When you want to convert a numeric date-time to text, the first step is always to convert it to a Dyalog day number. After that, you can use 1200⌶
to convert that to text. It takes a left argument which is a format pattern.
'YYYY DD MM hhmm'(1200⌶)1⎕DT⊂2020 08 11 11 32
┌───────────────┐ │2020 11 08 1132│ └───────────────┘
The system in the pattern for 1200⌶
is that numeric parts of the date are uppercase, while parts of the time are lowercase. You can use a single character for a variable-width pattern, or multi-character for a 0-padded pattern. If instead you want space-padding, use an underscore as the first character:
'YYYY-DD-MM@hh:mm' 'YYYY-D-M@h:m' 'YYYY-_D-_M@_h:_m'(1200⌶)¨1⎕DT⊂2020 8 11 1 3
┌──────────────────┬───────────────┬──────────────────┐ │┌────────────────┐│┌─────────────┐│┌────────────────┐│ ││2020-11-08@01:03│││2020-11-8@1:3│││2020-11- 8@ 1: 3││ │└────────────────┘│└─────────────┘│└────────────────┘│ └──────────────────┴───────────────┴──────────────────┘
t
is for 12-hour. h
is for 24-hour.

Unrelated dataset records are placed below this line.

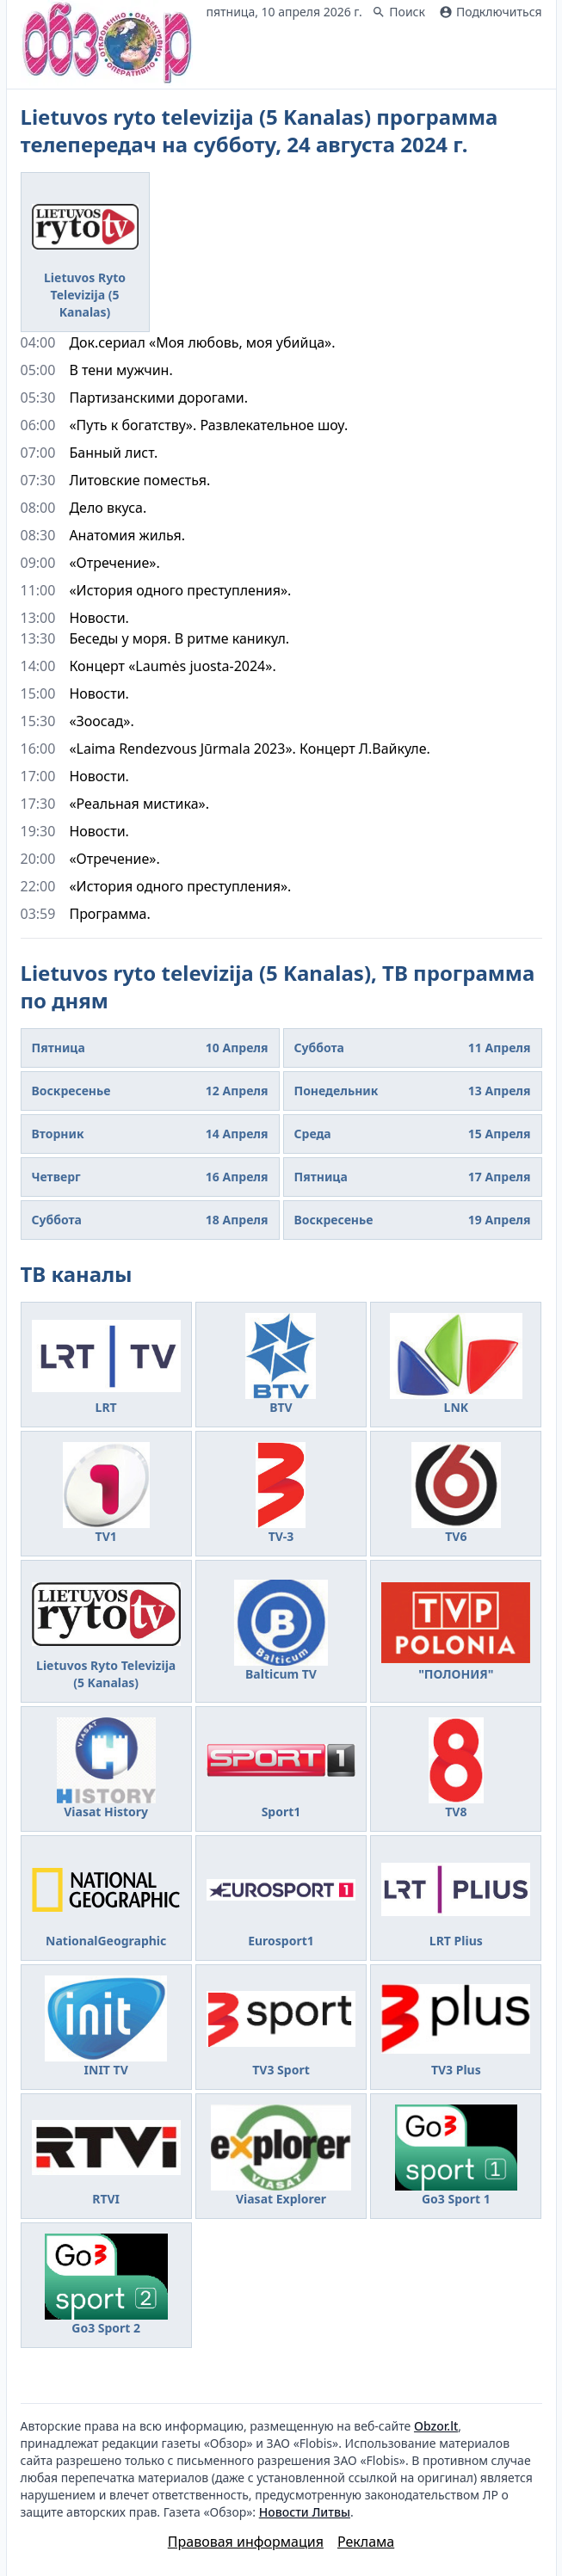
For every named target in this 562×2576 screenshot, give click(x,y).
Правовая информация (246, 2541)
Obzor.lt (436, 2426)
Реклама (365, 2541)
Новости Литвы (304, 2512)
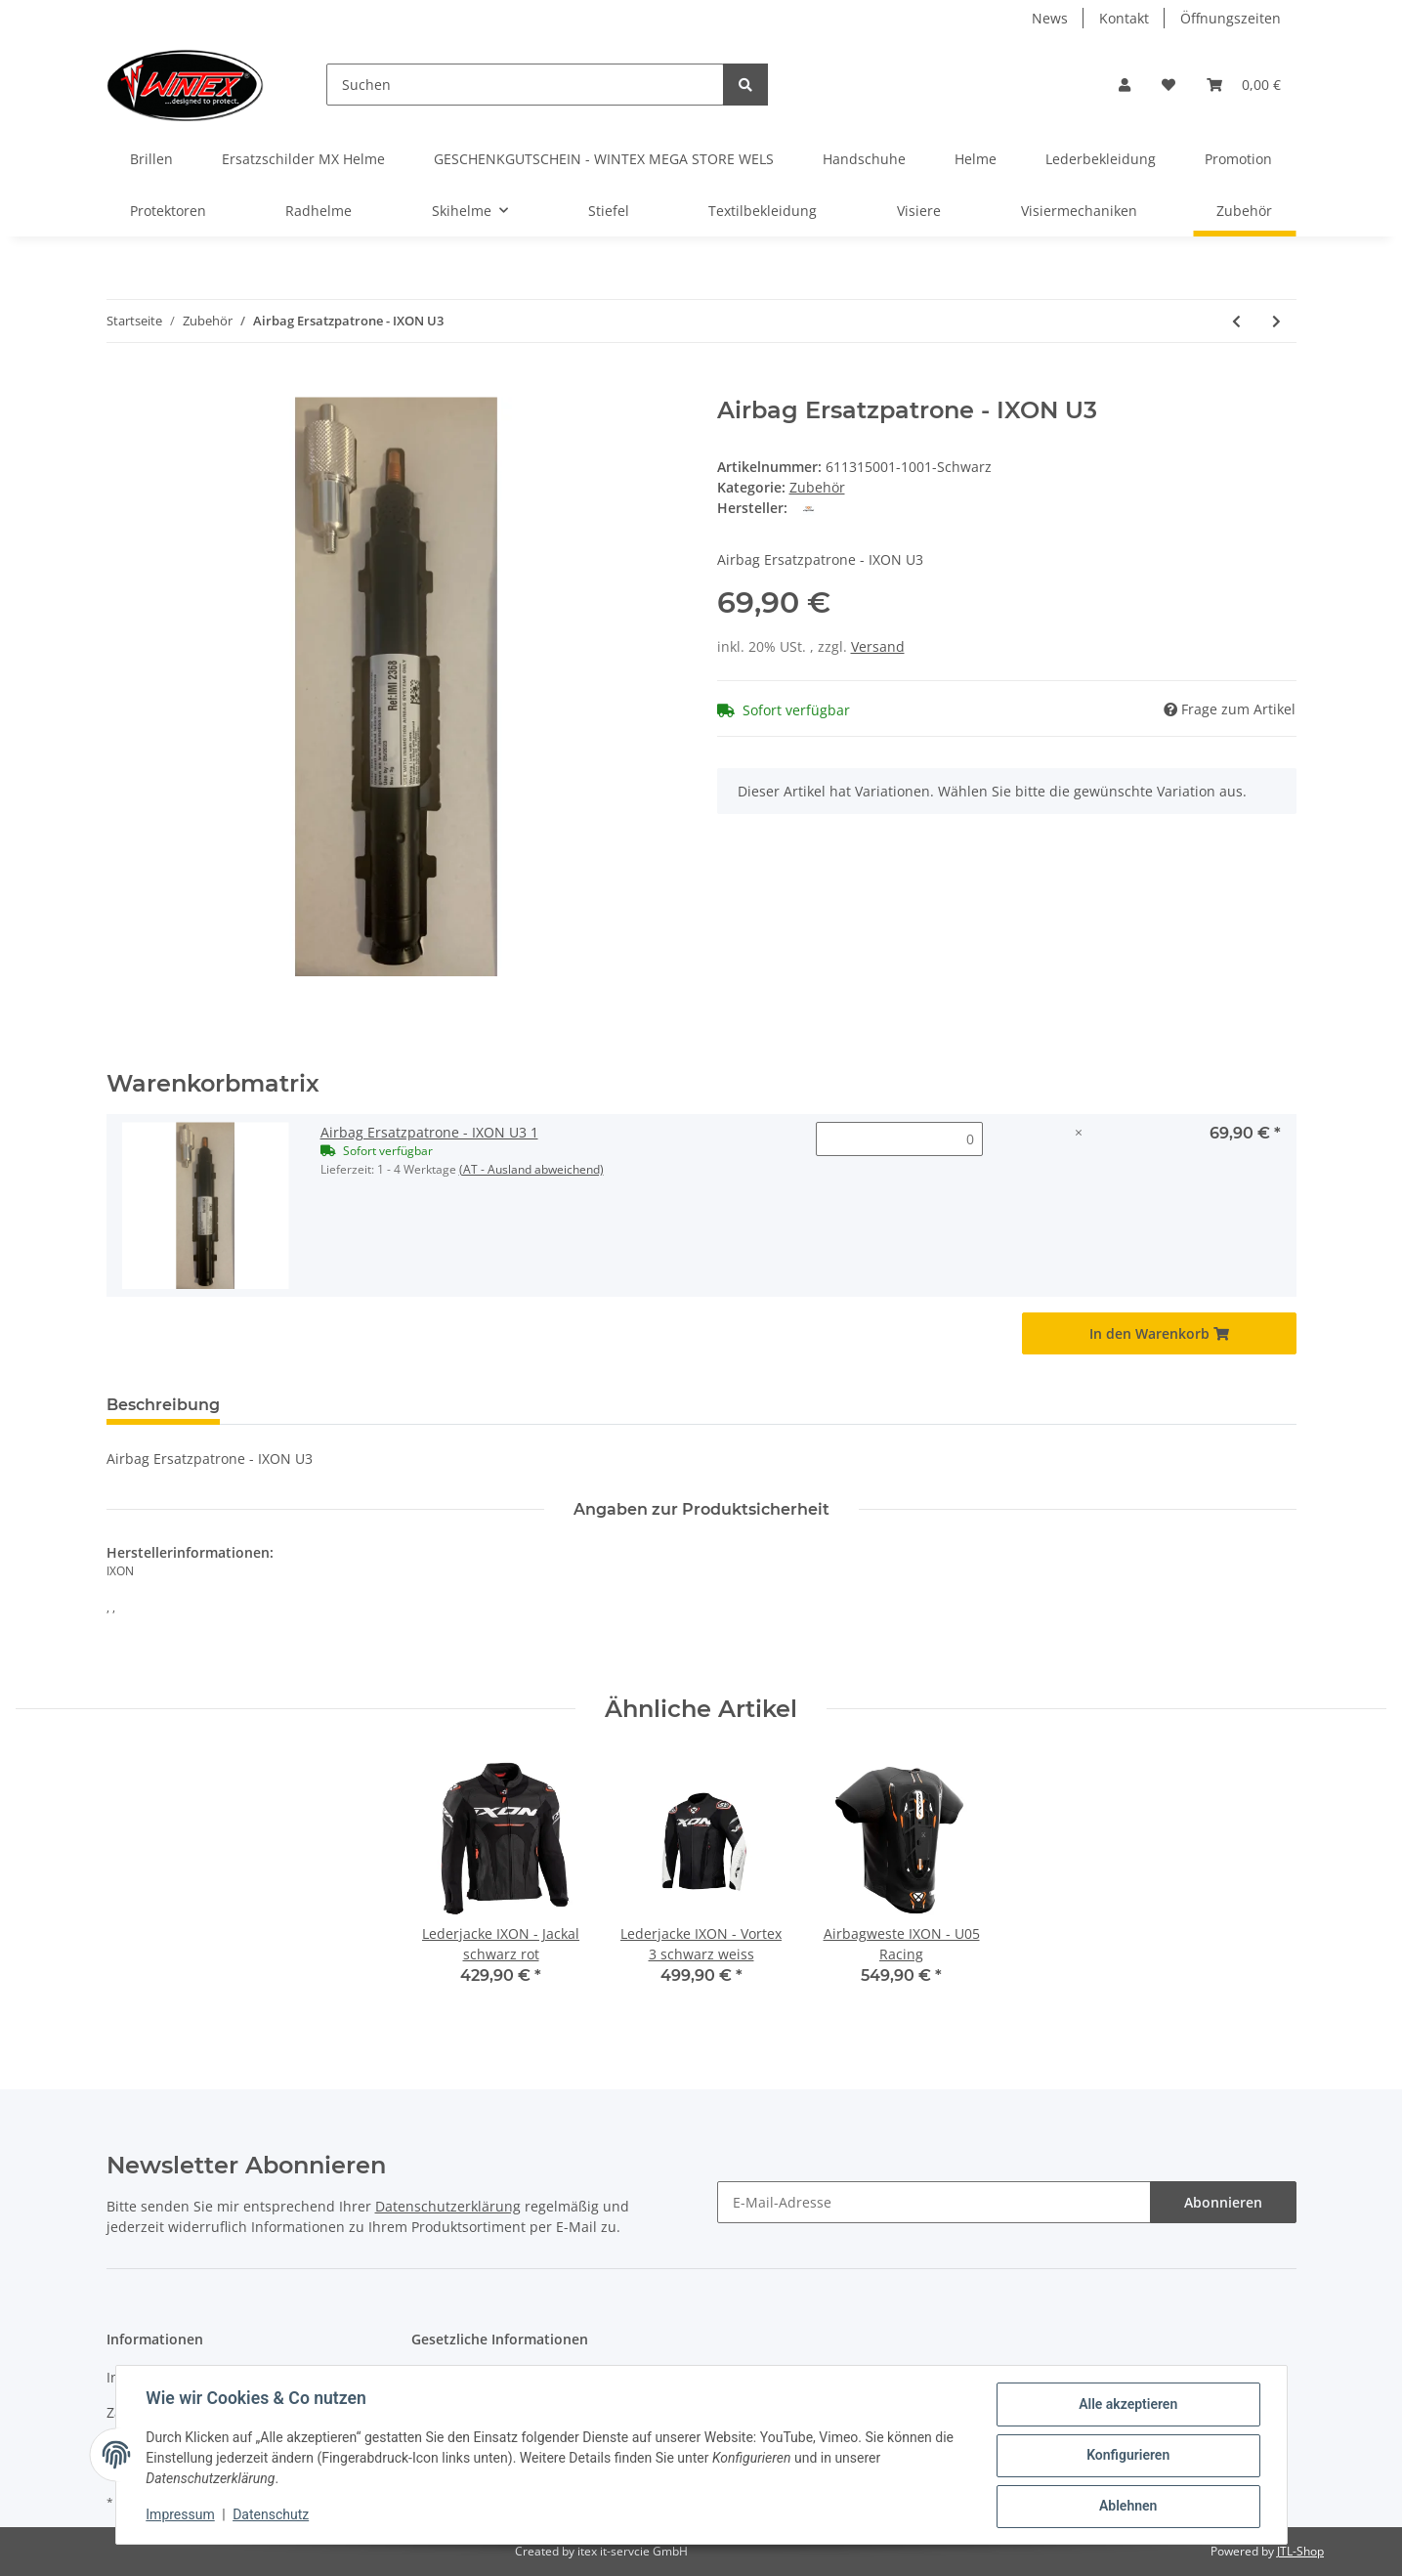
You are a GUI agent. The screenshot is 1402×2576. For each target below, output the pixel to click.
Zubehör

Furthermore, the format also allows for casing and languages other than English:
'YYYY MMM D "at" h:mm'(1200⌶)1⎕DT⊂2020 8 1 4 30
'YYYY Mmm D' 'YYYY mmm D'(1200⌶)¨1⎕DT⊂2020 8 1
'__fr__YYYY Mmmm D'(1200⌶)1⎕DT⊂2020 8 1
┌──────────────────┐ │2020 AUG 1 at 4:30│ └──────────────────┘
┌────────────┬────────────┐ │┌──────────┐│┌──────────┐│ ││2020 Aug 1│││2020 aug 1││ │└──────────┘│└──────────┘│ └────────────┴────────────┘
┌───────────┐ │2020 Août 1│ └───────────┘
Like ⎕DT
, 1200⌶
has lots of options, including custom languages. Have a look at the documentation.